Activity — Copy out the lines from the one with "At what (x,y)" to the one with "owner-response-text: Dear Rishita", both included, and leave out the pictures.

Data to examine —
▼

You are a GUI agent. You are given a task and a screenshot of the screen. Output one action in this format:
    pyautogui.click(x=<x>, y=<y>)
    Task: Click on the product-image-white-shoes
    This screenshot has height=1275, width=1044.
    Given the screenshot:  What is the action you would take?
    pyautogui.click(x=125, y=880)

▲
▼

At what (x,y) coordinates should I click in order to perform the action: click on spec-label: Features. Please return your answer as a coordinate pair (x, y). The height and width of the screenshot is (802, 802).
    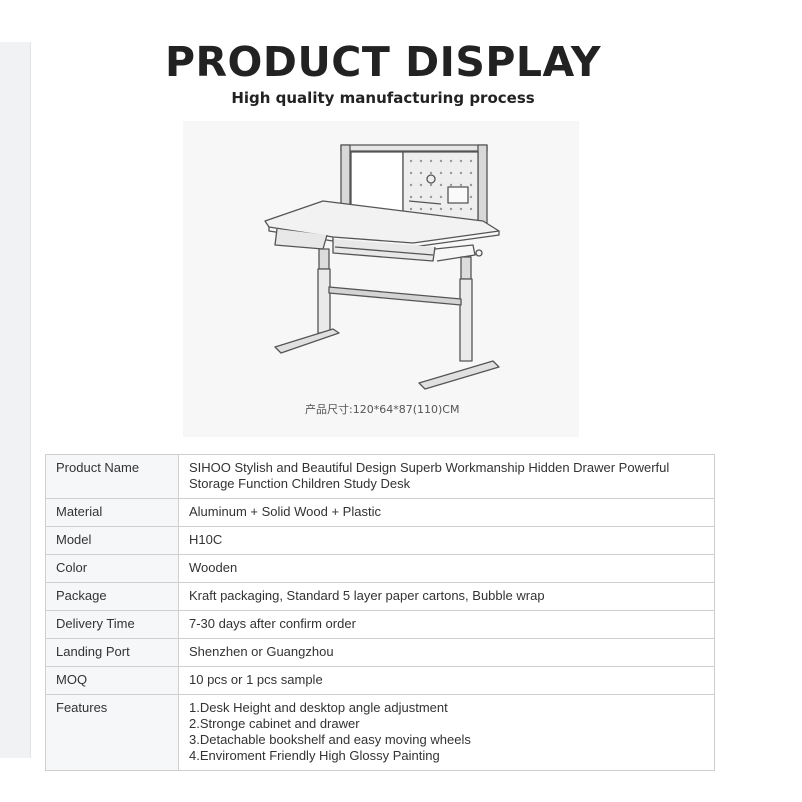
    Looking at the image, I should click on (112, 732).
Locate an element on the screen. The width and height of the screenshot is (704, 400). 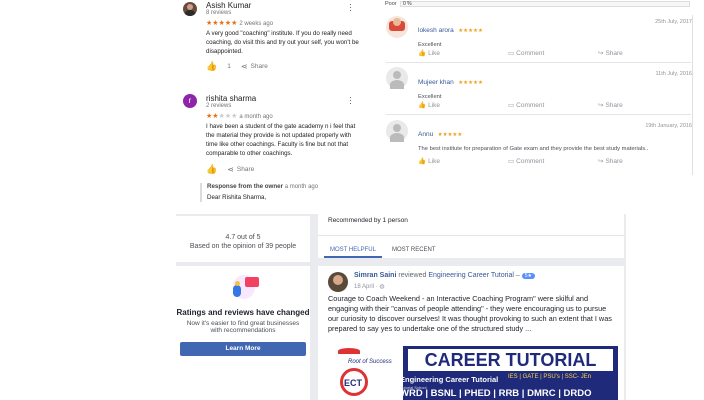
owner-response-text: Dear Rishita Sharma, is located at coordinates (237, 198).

▲

Exercise result —
At what (x,y) coordinates should I click in order to perform the action: click on spec-label: Features. Please return your answer as a coordinate pair (x, y). The height and width of the screenshot is (802, 802).
    Looking at the image, I should click on (112, 732).
Locate an element on the screen. The width and height of the screenshot is (704, 400). 
owner-response-text: Dear Rishita Sharma, is located at coordinates (237, 198).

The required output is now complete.